START RECORDS TO USE

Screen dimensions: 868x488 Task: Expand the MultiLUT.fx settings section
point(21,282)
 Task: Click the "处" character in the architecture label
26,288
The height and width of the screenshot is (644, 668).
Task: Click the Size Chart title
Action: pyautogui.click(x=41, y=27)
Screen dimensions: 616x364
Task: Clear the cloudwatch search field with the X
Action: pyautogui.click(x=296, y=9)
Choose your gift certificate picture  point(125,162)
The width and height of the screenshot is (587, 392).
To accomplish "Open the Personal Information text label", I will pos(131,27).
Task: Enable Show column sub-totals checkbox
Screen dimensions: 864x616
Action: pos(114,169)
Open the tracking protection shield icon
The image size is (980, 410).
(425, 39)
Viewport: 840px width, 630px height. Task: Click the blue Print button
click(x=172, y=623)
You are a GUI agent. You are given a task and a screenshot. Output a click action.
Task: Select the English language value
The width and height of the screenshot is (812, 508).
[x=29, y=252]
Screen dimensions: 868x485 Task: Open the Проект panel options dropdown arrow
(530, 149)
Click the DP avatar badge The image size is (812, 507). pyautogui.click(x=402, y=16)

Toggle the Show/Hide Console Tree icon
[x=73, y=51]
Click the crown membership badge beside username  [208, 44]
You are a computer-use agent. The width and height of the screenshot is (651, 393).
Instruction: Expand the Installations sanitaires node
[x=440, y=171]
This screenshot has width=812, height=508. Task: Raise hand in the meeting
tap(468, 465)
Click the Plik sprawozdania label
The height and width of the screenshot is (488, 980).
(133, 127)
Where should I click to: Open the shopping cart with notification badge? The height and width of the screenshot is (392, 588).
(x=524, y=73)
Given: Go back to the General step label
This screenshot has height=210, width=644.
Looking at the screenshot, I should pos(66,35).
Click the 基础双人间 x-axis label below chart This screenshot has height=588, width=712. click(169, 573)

END RECORDS TO USE

### TASK DIRECTIONS
Format the entries from the line containing "Where should I" through the last line of the entries as a JSON list of strings, one string per line, leaving out any blank lines.

### TASK RESPONSE
[
  "Where should I click to: Open the shopping cart with notification badge? The height and width of the screenshot is (392, 588).",
  "(x=524, y=73)",
  "Given: Go back to the General step label",
  "This screenshot has height=210, width=644.",
  "Looking at the screenshot, I should pos(66,35).",
  "Click the 基础双人间 x-axis label below chart This screenshot has height=588, width=712. click(169, 573)"
]